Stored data
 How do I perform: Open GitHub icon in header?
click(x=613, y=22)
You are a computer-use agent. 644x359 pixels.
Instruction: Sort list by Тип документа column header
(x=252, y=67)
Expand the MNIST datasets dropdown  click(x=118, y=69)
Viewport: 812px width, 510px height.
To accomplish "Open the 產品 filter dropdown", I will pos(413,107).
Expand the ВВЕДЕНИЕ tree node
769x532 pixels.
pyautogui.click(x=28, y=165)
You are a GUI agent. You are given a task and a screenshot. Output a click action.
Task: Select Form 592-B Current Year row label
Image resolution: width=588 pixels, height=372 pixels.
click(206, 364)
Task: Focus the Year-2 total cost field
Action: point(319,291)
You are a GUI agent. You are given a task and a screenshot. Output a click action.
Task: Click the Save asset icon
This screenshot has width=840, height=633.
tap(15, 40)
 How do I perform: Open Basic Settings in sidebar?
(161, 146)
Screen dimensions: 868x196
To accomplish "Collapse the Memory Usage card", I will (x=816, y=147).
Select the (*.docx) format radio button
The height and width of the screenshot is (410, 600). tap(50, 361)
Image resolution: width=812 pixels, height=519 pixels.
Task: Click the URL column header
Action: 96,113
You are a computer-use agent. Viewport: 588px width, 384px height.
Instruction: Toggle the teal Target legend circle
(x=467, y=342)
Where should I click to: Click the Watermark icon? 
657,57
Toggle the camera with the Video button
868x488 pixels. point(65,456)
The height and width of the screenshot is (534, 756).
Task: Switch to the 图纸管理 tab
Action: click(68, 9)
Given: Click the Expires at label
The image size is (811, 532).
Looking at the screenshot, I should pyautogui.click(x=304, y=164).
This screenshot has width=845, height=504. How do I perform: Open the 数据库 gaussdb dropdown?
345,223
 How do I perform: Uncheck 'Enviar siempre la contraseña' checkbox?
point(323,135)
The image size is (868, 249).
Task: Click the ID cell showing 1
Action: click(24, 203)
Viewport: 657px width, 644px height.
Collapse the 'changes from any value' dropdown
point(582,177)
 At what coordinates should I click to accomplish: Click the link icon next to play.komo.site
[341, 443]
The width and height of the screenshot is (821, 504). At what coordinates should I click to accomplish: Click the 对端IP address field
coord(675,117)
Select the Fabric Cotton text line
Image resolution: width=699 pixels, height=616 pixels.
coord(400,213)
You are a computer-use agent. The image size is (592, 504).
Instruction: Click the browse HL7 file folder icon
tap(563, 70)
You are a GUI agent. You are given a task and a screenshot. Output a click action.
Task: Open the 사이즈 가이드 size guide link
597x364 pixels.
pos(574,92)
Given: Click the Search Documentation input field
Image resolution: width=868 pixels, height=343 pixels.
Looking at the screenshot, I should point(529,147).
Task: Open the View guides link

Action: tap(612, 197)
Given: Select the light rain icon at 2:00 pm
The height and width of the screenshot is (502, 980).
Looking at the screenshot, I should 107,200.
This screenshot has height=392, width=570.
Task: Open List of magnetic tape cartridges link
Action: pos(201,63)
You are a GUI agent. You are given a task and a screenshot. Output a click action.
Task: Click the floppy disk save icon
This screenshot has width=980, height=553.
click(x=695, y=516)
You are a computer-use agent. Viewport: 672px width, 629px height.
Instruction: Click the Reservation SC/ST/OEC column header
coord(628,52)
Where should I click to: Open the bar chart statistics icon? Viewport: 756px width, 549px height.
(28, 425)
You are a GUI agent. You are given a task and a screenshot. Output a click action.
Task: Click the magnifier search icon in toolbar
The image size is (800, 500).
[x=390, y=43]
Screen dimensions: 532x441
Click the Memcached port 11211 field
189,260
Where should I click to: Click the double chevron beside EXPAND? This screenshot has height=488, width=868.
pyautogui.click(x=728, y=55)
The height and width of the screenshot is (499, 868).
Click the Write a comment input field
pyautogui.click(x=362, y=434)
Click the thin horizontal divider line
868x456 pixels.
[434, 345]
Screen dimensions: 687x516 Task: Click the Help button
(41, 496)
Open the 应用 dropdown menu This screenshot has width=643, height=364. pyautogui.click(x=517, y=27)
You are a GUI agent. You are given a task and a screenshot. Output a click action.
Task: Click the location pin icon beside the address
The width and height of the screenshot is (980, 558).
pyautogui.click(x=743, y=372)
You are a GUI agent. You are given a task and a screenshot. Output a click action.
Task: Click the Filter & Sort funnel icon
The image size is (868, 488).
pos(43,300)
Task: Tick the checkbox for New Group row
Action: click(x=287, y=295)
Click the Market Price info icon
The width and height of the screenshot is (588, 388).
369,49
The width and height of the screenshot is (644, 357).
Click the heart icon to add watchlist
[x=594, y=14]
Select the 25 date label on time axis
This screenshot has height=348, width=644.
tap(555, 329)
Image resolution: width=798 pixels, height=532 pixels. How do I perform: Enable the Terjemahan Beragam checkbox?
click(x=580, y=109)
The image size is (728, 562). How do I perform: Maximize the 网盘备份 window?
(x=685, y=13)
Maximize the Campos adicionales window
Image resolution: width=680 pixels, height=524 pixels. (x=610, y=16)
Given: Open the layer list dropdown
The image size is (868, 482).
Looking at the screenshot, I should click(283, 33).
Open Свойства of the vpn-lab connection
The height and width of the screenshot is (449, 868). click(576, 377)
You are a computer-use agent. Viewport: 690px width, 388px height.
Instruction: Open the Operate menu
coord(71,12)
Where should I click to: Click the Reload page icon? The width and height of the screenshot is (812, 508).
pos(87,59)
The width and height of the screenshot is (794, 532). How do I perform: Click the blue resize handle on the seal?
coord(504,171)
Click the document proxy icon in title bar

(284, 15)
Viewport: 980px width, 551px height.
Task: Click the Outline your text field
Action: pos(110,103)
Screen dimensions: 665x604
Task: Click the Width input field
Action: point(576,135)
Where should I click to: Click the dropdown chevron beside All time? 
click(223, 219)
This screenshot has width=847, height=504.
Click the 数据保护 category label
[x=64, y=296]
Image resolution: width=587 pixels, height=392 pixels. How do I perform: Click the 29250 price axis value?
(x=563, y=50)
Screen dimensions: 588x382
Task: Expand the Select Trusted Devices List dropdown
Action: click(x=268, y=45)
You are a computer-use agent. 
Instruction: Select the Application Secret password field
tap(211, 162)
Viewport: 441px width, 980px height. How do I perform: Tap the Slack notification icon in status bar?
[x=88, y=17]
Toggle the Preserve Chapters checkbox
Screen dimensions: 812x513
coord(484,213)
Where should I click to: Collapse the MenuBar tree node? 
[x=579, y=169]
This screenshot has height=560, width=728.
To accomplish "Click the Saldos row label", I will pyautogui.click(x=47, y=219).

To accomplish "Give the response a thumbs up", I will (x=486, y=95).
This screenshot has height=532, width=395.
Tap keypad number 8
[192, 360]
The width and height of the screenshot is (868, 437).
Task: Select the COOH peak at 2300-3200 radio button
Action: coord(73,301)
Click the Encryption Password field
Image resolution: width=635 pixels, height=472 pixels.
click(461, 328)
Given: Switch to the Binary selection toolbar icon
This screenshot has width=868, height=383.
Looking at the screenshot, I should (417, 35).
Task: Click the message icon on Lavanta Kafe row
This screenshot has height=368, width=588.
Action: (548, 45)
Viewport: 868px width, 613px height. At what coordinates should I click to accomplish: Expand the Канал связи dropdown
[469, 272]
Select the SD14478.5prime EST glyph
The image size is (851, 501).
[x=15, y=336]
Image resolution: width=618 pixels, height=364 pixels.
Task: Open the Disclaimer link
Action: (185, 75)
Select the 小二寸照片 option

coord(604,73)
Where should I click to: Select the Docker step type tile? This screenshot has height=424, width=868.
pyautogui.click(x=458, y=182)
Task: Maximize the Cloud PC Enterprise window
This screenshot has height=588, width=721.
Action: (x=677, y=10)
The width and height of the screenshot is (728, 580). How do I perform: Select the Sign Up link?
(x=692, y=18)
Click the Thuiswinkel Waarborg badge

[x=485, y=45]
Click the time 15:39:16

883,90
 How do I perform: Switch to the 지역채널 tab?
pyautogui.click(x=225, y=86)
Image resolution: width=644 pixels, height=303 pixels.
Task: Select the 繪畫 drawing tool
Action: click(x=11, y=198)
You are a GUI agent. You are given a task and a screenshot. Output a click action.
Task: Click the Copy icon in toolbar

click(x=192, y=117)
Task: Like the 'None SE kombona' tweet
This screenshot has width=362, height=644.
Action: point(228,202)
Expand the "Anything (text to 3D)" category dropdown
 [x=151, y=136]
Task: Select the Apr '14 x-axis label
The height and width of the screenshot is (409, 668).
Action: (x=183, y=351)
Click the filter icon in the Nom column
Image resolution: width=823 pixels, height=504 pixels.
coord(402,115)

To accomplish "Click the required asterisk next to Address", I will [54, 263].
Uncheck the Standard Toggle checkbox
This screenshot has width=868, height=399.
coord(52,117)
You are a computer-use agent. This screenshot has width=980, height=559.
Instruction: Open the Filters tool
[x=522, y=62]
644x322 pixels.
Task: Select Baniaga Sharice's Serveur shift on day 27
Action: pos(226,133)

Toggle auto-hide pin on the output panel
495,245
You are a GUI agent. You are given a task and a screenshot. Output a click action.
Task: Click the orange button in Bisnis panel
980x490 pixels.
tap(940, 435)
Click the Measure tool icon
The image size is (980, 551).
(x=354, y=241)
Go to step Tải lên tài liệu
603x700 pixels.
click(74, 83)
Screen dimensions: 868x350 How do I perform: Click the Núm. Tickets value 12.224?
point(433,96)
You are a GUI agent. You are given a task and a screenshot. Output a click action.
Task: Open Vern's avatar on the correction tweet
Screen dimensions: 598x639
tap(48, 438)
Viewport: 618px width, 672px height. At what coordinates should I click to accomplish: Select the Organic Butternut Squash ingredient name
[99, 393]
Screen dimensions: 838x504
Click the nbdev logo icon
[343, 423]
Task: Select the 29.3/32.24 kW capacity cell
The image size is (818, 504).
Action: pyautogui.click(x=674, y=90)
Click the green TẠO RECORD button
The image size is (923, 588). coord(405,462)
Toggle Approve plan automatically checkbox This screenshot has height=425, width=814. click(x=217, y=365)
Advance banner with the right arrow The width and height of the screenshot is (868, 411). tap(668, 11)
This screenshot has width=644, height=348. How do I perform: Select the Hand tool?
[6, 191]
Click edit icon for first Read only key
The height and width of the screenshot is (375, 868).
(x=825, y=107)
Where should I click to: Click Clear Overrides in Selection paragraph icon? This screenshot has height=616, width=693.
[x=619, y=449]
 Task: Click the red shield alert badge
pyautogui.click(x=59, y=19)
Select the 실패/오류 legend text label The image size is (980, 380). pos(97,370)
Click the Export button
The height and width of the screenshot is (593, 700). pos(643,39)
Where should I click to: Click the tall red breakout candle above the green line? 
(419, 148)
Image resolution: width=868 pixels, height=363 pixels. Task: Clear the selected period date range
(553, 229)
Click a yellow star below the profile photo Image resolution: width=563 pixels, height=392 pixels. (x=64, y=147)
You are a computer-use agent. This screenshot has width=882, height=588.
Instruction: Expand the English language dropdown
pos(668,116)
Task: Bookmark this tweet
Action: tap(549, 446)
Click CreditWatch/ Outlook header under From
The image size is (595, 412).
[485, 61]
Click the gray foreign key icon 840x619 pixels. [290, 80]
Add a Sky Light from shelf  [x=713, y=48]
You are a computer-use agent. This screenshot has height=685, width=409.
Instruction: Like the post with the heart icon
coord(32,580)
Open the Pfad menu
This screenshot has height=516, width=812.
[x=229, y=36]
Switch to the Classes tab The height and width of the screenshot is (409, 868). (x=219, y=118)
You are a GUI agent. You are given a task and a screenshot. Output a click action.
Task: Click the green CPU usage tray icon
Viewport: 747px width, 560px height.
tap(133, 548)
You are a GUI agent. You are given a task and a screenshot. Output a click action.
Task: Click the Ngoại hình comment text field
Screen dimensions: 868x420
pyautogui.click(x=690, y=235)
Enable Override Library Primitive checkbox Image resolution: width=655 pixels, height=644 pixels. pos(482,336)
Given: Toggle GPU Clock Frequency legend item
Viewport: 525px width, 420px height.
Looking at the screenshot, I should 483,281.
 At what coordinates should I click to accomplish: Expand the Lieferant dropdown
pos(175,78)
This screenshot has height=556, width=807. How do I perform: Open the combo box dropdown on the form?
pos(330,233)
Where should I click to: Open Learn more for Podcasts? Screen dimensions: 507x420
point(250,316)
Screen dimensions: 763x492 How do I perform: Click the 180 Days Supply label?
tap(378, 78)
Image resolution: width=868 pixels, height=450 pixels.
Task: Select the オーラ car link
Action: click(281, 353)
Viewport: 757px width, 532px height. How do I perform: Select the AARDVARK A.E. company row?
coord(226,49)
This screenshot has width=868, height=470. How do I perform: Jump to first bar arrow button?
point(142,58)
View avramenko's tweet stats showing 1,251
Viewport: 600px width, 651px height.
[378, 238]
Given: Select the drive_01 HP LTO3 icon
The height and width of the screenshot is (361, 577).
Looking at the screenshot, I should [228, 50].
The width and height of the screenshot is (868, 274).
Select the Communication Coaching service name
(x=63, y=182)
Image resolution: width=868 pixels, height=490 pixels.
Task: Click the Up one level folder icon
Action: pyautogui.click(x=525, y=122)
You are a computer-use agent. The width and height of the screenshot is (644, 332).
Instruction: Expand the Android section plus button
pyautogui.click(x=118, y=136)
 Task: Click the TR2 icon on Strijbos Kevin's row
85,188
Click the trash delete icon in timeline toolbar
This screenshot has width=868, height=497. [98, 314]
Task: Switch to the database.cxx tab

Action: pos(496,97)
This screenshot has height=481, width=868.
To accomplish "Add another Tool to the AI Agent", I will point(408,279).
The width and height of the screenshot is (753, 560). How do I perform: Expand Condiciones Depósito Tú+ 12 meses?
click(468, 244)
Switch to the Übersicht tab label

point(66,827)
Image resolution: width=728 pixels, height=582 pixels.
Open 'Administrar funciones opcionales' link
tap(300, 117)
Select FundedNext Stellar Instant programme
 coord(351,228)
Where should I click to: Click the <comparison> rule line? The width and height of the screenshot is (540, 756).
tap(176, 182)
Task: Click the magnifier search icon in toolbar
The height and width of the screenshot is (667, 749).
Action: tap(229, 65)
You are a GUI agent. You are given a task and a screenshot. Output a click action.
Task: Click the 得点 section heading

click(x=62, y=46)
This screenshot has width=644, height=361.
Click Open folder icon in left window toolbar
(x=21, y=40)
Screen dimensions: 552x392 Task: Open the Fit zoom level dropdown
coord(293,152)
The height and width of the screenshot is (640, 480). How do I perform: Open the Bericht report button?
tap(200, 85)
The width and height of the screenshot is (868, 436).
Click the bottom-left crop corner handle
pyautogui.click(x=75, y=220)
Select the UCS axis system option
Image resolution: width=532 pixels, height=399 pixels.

EXERCISE BRIEF
Among the entries above, the line containing "Screen dimensions: 868x350", the line containing "Screen dimensions: 838x504", and all lines between them are to be restated word for word; nothing else belongs in the reply.

THE COMPLETED TASK
Screen dimensions: 868x350 How do I perform: Click the Núm. Tickets value 12.224?
point(433,96)
You are a GUI agent. You are given a task and a screenshot. Output a click action.
Task: Open Vern's avatar on the correction tweet
Screen dimensions: 598x639
tap(48, 438)
Viewport: 618px width, 672px height. At what coordinates should I click to accomplish: Select the Organic Butternut Squash ingredient name
[99, 393]
Screen dimensions: 838x504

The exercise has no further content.